> **Assigned task**: Leaving the pictures aside, repeat every line below exactly.

==== Data listing

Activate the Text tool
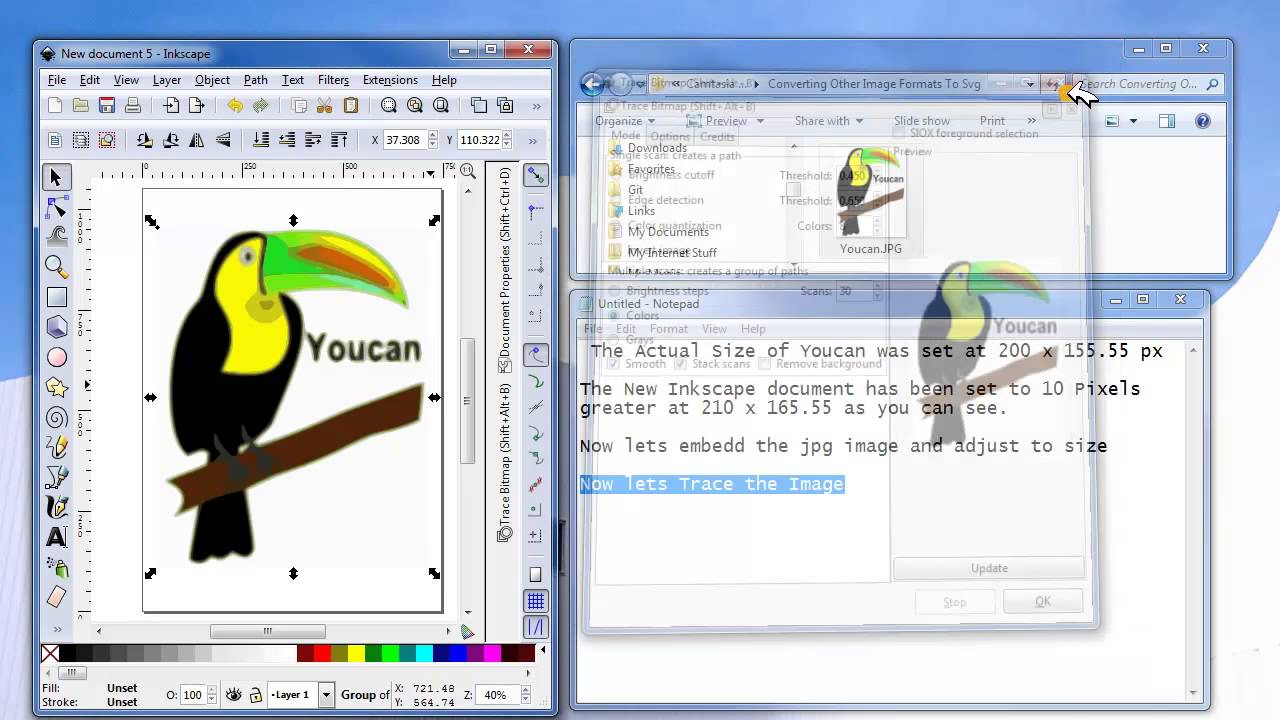The width and height of the screenshot is (1280, 720). click(56, 535)
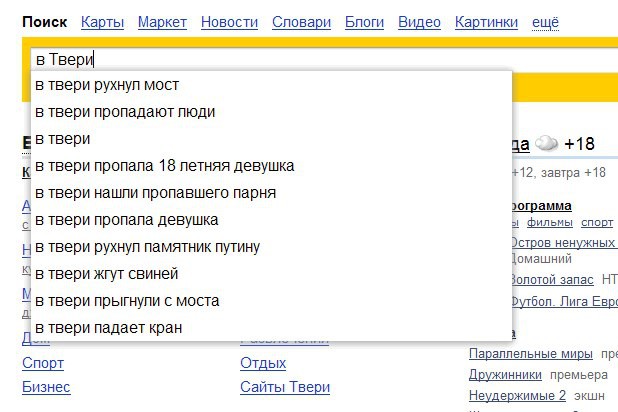This screenshot has width=618, height=412.
Task: Open the Карты tab
Action: (103, 21)
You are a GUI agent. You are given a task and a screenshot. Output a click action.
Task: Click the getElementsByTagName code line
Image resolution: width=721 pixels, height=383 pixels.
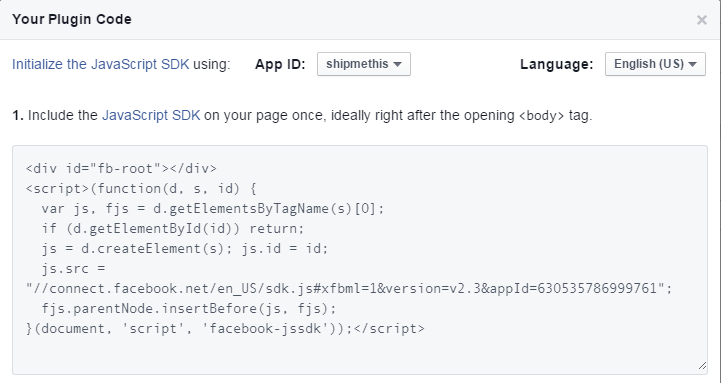(212, 209)
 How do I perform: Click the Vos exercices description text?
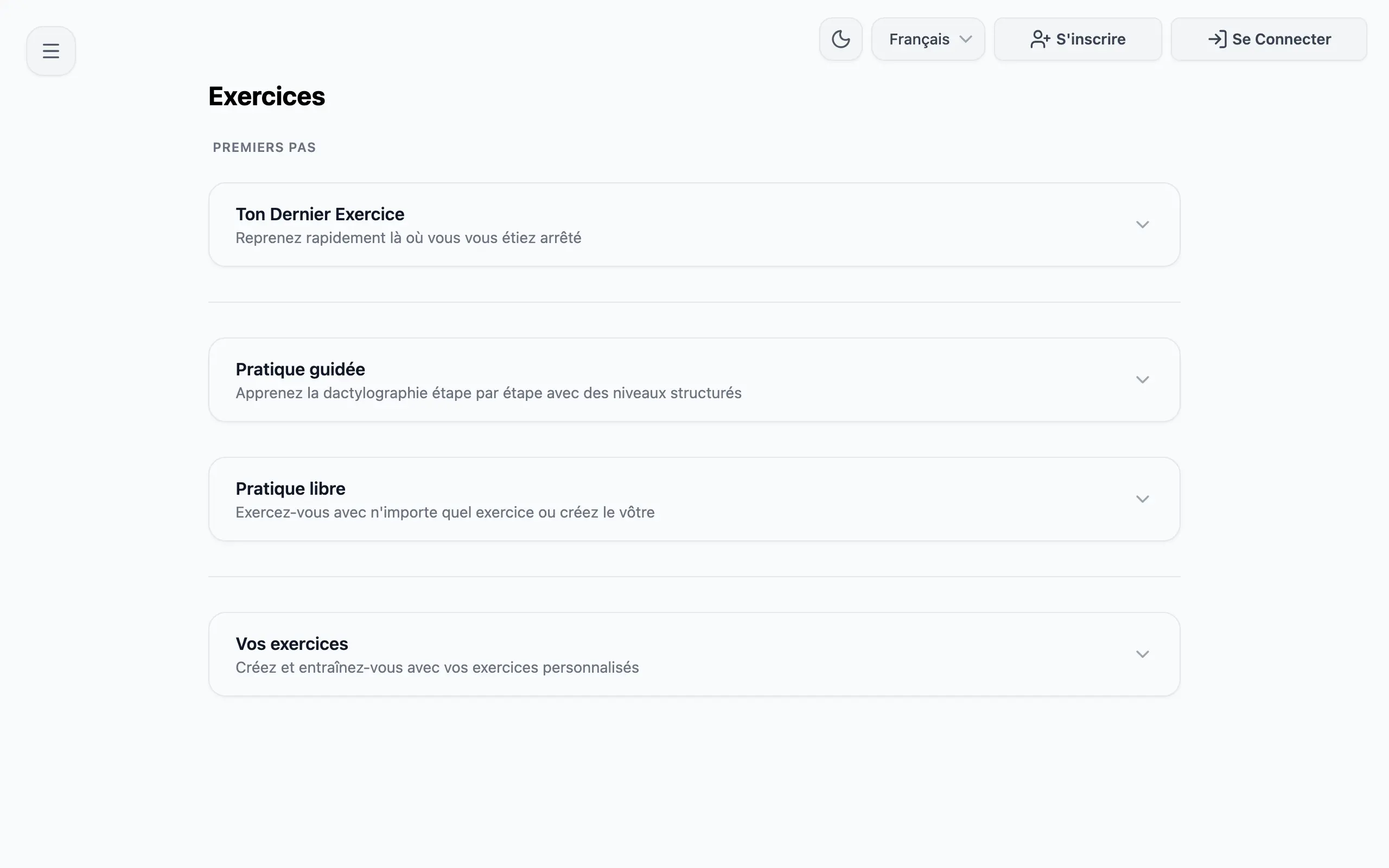point(437,667)
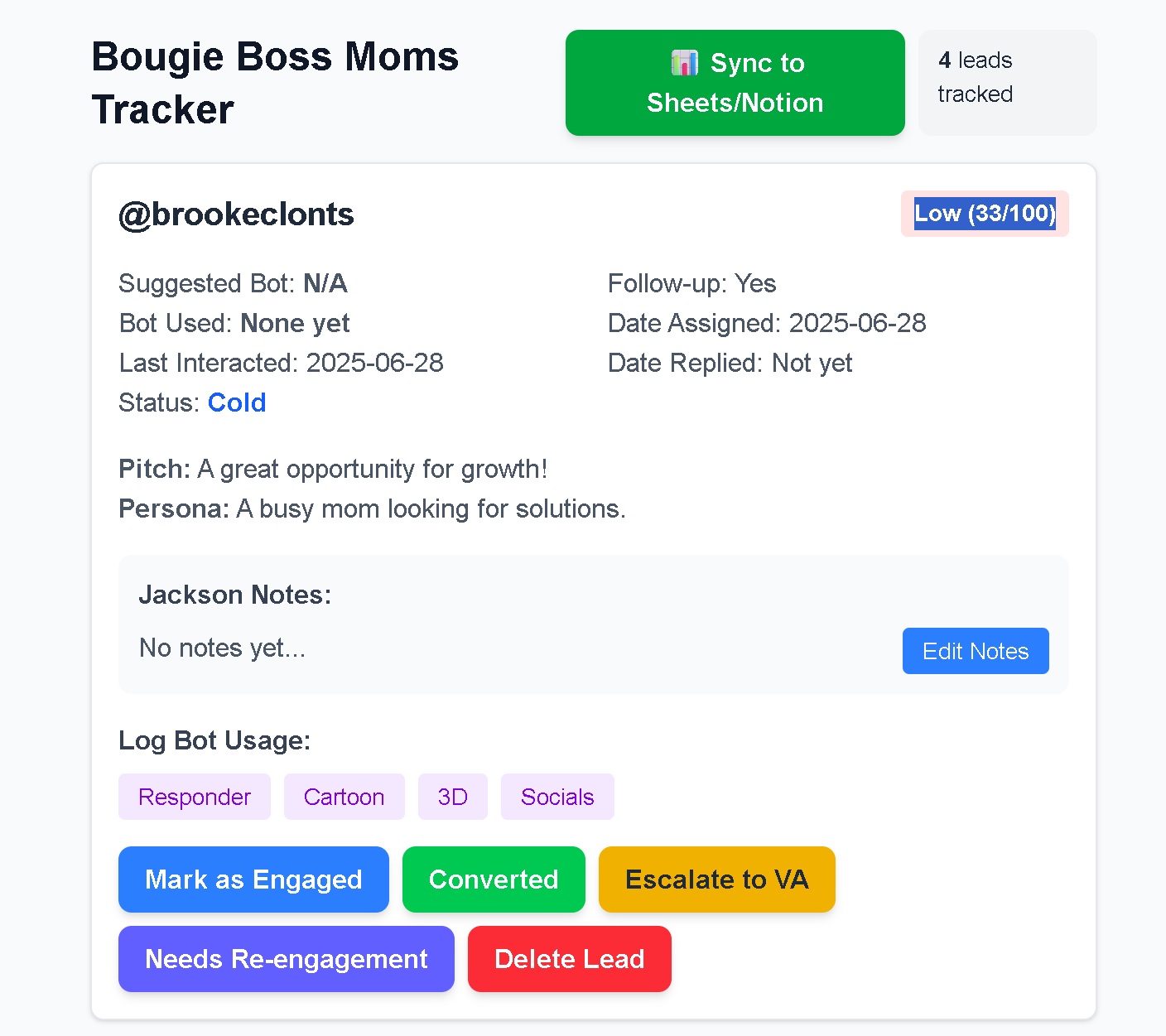Log 3D bot usage

pyautogui.click(x=452, y=797)
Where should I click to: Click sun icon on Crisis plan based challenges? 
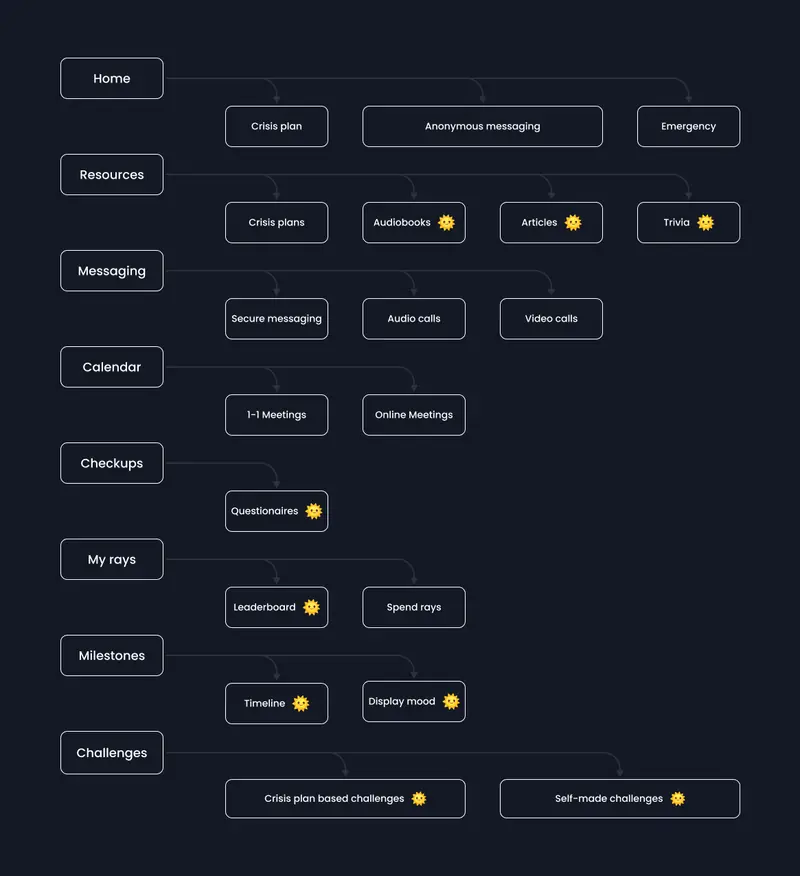419,799
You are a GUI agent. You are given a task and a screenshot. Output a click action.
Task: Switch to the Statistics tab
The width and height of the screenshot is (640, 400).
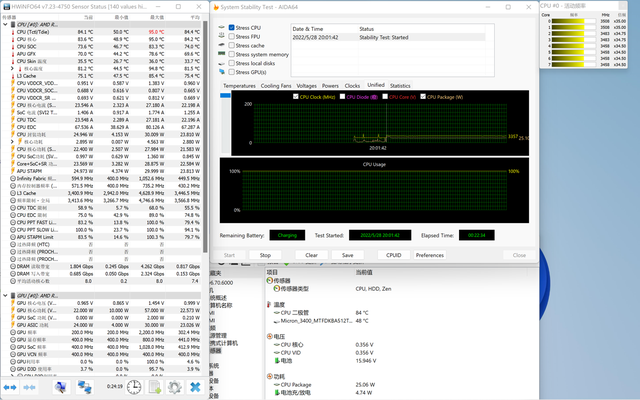click(400, 86)
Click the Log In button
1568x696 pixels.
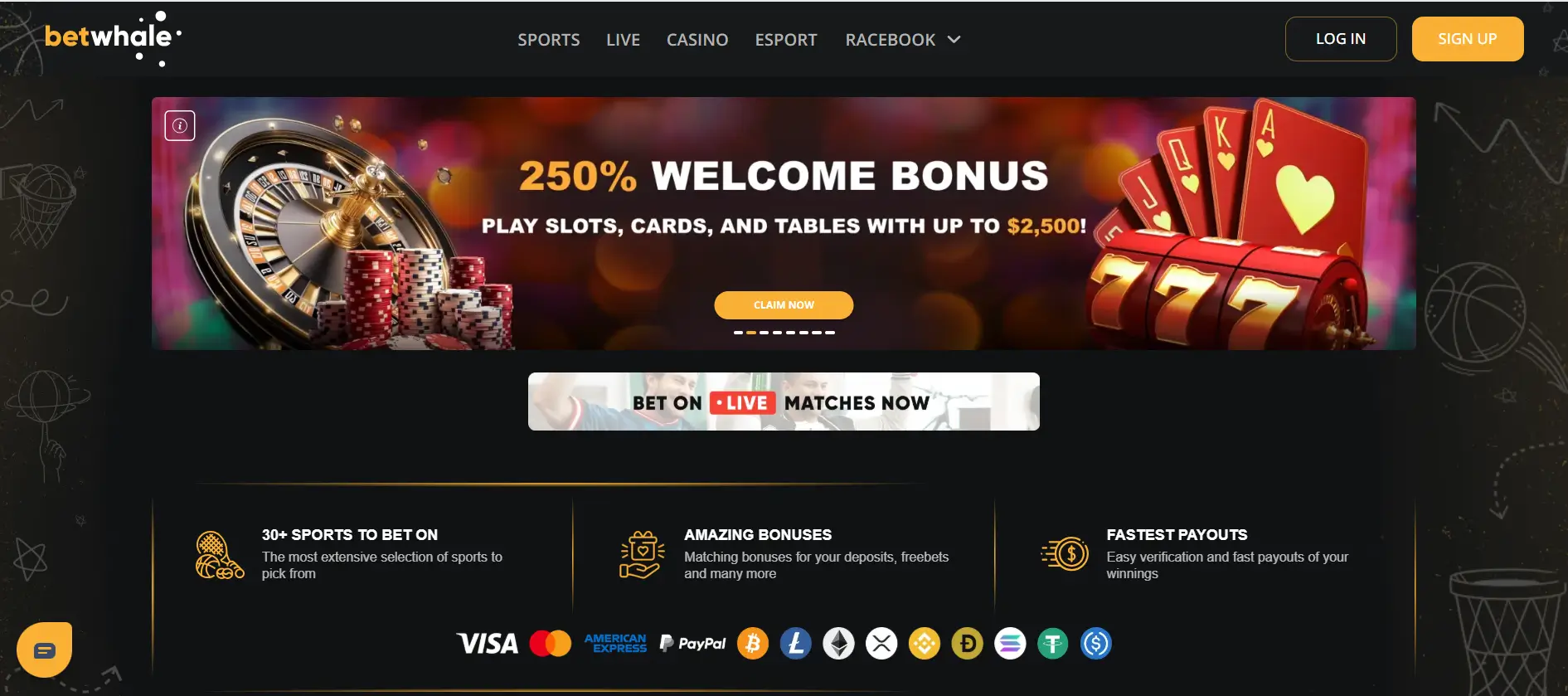(1341, 39)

========

> **Task solution**:
Activate the Text tool
The width and height of the screenshot is (1280, 720). click(56, 535)
This screenshot has width=618, height=412.
Task: Open the Карты tab
Action: (103, 21)
You are a GUI agent. You are given a task and a screenshot. Output a click action.
Task: Click the getElementsByTagName code line
Image resolution: width=721 pixels, height=383 pixels.
(212, 209)
 How do I perform: Click the Vos exercices description text?
point(437,667)
Log 3D bot usage

pyautogui.click(x=452, y=797)
Where should I click to: Click sun icon on Crisis plan based challenges? 
419,799
You are a GUI agent. You are given a task and a screenshot. Output a click action.
Task: Switch to the Statistics tab
The width and height of the screenshot is (640, 400).
click(400, 86)
Click the Log In button
1568x696 pixels.
(1341, 39)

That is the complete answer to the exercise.